然而兒子的話,卻讓她的心,又一次沉了下來。
“你是說帶著拖油瓶來接野種的小白臉?”分明是同母異父的兄弟,可少年的語氣裡,卻沒有半分對宋禹丞的尊重,反而鄙夷到了極點。
突然聽到母親問起宋禹丞,還以為母親是想念那個前夫的孩子,就十分不滿意。可這邊話一說完,他就反應過來母親問題的重點。

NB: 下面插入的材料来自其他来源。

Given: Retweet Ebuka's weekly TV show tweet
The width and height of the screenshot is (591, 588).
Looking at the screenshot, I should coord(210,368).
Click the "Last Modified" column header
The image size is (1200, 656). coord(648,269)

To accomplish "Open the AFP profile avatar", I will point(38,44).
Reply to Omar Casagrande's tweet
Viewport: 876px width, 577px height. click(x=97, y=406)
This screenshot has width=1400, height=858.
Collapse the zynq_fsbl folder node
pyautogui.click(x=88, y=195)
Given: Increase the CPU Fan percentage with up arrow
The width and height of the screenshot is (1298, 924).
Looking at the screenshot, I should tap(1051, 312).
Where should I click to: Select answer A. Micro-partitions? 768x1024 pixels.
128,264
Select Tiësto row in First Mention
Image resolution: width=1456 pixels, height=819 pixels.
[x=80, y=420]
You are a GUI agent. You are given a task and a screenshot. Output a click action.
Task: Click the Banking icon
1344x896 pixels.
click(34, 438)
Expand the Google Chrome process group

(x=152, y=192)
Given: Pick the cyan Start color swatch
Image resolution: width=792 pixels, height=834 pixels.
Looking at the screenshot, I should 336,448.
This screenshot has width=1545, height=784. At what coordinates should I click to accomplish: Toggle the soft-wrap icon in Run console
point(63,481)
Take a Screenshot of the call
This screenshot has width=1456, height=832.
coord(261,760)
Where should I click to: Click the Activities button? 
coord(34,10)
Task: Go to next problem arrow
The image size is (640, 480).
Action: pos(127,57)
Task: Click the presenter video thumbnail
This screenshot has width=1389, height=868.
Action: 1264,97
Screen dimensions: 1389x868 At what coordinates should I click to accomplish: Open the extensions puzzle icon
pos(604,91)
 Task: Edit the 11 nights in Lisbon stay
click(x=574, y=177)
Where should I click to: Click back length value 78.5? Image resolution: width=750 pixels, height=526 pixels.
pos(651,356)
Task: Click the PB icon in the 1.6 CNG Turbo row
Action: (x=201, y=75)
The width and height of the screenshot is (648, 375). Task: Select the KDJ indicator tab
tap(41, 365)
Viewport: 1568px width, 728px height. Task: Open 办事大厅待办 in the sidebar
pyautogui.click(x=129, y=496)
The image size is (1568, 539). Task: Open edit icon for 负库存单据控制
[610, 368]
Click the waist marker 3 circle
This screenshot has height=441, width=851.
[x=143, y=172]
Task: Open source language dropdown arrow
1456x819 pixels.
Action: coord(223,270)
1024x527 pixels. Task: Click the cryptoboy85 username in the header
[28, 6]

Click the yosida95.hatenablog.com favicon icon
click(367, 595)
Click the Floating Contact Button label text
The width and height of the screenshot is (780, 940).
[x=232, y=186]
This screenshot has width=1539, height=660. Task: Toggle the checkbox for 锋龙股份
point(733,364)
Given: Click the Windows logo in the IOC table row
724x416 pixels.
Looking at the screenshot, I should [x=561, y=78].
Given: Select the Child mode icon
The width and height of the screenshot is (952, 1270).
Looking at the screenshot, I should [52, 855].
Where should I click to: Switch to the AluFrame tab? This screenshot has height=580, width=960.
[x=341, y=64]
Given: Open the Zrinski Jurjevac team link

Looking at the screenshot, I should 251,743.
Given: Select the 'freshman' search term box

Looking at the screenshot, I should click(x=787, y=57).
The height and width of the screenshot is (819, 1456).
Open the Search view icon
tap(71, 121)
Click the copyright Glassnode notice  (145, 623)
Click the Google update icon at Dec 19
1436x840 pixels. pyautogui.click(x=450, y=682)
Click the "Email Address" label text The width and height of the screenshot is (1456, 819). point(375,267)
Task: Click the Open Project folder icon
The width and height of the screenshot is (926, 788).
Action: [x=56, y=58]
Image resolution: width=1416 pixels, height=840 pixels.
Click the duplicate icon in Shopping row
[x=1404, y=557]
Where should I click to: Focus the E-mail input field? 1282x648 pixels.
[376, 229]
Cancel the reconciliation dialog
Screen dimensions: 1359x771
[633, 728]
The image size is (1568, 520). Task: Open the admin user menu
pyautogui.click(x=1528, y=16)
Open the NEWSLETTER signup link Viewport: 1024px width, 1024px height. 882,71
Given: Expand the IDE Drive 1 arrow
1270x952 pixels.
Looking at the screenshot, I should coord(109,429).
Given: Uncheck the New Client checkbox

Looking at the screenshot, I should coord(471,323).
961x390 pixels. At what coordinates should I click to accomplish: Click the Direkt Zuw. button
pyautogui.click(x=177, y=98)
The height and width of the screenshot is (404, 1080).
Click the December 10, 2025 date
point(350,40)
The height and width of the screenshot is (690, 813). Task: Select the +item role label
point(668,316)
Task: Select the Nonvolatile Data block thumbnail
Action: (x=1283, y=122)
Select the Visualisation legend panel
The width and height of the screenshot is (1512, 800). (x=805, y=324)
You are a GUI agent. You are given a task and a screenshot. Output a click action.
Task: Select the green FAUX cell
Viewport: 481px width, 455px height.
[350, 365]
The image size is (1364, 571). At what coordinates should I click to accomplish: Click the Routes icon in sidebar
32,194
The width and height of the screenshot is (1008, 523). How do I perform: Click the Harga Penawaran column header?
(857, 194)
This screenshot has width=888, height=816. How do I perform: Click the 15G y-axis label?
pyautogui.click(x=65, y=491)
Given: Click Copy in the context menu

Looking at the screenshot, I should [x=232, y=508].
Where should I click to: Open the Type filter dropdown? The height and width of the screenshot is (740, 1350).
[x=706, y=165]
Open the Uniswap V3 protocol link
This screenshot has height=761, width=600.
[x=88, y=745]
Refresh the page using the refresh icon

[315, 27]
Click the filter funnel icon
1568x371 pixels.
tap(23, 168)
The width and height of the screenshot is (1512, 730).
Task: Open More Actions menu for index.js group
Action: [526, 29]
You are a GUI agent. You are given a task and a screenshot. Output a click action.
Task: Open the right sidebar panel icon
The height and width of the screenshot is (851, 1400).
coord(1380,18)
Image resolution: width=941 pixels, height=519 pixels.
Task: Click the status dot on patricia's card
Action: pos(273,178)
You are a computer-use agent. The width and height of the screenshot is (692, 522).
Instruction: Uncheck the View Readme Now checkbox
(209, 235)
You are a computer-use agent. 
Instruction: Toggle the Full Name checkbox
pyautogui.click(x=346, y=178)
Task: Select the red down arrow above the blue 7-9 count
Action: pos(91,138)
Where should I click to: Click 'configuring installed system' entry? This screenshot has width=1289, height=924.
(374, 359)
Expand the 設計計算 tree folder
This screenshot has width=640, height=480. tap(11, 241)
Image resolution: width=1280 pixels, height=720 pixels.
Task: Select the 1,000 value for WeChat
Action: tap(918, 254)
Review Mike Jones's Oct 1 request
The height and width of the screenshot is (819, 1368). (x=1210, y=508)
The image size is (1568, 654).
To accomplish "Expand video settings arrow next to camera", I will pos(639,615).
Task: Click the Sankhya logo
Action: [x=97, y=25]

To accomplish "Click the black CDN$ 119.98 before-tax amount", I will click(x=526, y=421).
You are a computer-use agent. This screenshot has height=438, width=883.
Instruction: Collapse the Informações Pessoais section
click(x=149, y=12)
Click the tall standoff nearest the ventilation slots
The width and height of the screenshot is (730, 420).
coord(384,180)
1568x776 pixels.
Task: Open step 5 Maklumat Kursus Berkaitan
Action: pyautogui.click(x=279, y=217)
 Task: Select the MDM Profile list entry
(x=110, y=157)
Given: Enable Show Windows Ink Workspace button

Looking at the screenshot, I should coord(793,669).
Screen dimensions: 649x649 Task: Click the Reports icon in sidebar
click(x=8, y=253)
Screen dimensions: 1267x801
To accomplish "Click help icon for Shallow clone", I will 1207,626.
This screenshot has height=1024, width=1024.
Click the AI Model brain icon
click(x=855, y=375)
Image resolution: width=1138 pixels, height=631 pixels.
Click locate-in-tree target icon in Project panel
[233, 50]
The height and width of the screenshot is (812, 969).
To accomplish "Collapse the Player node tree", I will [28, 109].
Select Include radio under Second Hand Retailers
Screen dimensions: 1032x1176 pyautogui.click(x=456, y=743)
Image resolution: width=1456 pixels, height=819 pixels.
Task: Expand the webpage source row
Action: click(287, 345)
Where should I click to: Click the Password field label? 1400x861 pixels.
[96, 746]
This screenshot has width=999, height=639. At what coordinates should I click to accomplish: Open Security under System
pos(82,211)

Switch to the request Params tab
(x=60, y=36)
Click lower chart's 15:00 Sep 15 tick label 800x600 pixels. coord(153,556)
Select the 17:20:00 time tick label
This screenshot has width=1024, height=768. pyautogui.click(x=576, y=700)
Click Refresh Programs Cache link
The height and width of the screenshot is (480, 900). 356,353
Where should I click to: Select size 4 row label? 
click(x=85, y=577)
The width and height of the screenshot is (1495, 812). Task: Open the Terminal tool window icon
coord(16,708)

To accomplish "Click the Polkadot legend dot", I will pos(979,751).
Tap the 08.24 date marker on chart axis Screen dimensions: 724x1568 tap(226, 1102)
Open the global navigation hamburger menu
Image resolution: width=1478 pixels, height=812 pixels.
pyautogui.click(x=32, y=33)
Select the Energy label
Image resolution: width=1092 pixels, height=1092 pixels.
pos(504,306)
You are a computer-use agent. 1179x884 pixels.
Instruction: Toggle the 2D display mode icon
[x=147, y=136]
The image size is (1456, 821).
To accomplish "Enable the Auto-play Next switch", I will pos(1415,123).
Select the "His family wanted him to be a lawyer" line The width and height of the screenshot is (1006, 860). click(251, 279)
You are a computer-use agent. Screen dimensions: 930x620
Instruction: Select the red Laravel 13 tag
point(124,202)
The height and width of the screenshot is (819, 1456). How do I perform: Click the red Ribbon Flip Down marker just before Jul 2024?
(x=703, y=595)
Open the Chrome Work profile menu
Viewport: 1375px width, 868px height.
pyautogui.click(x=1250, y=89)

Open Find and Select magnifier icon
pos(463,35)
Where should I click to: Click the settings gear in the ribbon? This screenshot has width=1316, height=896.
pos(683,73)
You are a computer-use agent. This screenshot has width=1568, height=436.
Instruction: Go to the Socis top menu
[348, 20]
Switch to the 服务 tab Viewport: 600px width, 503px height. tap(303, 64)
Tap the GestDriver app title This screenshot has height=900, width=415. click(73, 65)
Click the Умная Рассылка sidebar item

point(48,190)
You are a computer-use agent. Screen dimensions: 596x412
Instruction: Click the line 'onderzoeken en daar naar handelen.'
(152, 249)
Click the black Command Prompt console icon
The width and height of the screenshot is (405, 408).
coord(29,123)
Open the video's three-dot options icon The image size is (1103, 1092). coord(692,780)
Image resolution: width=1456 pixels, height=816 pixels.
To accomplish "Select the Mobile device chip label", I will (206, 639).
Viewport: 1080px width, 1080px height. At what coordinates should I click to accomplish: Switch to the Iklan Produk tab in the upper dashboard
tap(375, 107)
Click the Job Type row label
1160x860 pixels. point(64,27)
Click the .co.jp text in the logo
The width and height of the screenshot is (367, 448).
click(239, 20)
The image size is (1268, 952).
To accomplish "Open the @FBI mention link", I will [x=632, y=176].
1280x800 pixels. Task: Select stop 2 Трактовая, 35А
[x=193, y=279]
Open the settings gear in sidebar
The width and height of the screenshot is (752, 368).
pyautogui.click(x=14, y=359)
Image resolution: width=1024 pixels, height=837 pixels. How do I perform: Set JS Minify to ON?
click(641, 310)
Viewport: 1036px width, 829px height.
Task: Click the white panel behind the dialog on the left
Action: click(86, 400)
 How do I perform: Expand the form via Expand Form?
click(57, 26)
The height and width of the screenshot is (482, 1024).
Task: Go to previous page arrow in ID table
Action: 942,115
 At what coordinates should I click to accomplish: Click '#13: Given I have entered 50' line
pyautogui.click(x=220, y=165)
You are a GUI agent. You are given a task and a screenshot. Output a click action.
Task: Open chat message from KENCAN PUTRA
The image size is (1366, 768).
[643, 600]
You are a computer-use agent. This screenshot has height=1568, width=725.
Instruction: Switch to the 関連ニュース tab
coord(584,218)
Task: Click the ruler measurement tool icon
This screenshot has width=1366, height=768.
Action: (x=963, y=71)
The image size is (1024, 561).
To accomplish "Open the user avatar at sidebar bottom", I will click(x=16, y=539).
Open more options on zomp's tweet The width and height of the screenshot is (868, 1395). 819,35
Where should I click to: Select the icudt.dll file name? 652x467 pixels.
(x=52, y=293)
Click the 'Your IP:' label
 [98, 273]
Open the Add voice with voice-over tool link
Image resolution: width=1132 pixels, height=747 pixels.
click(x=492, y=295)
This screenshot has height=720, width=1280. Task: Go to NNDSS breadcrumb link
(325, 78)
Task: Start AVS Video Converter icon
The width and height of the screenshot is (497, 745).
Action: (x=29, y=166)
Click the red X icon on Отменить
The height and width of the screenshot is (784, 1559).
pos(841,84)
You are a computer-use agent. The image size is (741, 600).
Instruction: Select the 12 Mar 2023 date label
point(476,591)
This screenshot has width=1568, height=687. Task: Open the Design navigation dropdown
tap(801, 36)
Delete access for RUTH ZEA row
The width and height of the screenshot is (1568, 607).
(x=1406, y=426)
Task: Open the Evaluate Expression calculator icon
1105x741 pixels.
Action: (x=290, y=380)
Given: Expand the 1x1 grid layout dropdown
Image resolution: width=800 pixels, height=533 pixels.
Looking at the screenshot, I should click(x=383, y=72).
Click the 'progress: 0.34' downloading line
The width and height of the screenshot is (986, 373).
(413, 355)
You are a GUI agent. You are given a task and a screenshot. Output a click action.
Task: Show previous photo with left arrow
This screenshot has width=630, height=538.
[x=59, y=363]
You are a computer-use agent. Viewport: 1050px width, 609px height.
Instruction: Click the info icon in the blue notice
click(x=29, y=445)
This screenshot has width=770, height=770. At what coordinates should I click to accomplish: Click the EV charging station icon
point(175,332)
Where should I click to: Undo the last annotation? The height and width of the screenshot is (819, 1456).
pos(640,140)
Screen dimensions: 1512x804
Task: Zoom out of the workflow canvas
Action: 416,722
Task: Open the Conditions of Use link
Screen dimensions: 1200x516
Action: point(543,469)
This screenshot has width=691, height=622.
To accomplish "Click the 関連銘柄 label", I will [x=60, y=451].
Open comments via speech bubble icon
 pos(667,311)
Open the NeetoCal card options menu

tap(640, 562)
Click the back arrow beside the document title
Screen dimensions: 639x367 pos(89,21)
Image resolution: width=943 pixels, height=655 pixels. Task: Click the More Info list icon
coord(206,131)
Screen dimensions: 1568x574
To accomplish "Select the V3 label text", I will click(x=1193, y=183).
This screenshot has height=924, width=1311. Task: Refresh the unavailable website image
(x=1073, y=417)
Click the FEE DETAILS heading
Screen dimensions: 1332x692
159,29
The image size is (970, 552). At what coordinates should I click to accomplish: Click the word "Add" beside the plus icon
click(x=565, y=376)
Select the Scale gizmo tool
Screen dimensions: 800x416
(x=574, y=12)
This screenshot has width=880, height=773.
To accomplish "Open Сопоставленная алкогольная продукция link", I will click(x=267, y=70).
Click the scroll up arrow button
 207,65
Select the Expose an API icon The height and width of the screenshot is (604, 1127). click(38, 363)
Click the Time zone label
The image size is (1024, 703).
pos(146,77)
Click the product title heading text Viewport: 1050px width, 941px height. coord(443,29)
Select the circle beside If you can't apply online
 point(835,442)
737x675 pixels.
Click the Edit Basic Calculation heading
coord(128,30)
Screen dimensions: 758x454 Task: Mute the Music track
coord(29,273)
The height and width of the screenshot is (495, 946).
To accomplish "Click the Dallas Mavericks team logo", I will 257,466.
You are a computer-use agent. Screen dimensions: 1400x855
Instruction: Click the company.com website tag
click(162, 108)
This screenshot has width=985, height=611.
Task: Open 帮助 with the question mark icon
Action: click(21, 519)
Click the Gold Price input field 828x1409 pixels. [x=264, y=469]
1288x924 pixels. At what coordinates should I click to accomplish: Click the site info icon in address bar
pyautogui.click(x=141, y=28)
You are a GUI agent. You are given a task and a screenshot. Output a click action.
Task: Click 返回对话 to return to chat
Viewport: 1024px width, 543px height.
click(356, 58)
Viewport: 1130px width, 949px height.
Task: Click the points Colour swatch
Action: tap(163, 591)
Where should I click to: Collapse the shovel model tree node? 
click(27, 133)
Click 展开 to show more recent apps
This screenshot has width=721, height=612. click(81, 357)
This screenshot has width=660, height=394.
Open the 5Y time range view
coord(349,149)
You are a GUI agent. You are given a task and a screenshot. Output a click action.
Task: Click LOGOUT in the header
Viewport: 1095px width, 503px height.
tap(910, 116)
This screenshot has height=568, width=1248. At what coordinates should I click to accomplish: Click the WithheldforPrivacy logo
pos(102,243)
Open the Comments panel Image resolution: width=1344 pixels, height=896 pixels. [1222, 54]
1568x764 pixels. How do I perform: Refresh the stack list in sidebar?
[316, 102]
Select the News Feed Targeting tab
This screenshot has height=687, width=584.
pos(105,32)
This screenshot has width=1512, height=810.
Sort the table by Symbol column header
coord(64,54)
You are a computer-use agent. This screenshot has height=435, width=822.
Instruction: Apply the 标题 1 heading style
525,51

重點不是在宋禹丞,而是在那個接宋禹丞的人。那個長相,那個眼眸的顏色,實在都太過特殊。嚴格說起來,其實隻有一個人符合,那就是簡家的簡錚聿。
“不會吧!那個野種怎麼會搭上簡錚聿?”少年的臉色也變了一變。
原身生母皺起眉,沒有在說話。猶豫這是否要把這件事和丈夫說一聲。她心裡總是感覺到十分不安,仿佛有事即將發生。
可接著沒過兩天,丈夫名下的公司,突如其來的變故,就印證了她的猜測。
誰能想到,原本在B市相當掙錢的公司,竟然在朝夕之間,就陡然坍塌了。
許多說好的合作對象,寧願支付高額的違約金,也要解約。至於那些同行們,更是把他們視作湖水猛獸,避之不及。
“兄弟,咱們認識這麼多年,就算你要我死,也得讓我死個明白是不是?”原身母親的繼任丈夫也是徹底沒轍,求爺爺告奶奶的想要弄明白問題的結症在哪。
而那人也是被纏的不行,暗示了一句,然後就掛了電話關了機。
“你可以問問你妻子,他是怎麼得罪簡錚聿了。”
自己的妻子得罪了簡錚聿?
丈夫心裡完全是懵住的,但是緊接著,他卻突然想起了圈子裡前些日子的一個傳言。
一個多月前,簡錚聿的侄子丟了,找了三天多,是民警給送來的。說是在老城區讓一個高中生救了。後來簡錚聿不知道是為了報恩,還是什麼其他緣故,就帶著侄子,住在了那個高中生家裡。
他最開始聽說的時候,還以為他們是說著玩的。可現在朋友這句話,卻勾起了他對於過去的一些回憶。
他如果沒有記錯,妻子和他結婚前,還有一個孩子。那孩子好像就住在老街區。如果是這樣……想到妻子十幾年對那孩子不聞不問,丈夫心裡頓時一片冰寒。
他急匆匆的回家,第一句話就是興師問罪。
“你還真是災星!你知道嗎?你的好兒子,現在想要弄死我們!”
“什麼意思?”原身生母也大概聽得懂他話裡的含義,但還稍微抱著一些微末的希望。希望這一切並不是真的。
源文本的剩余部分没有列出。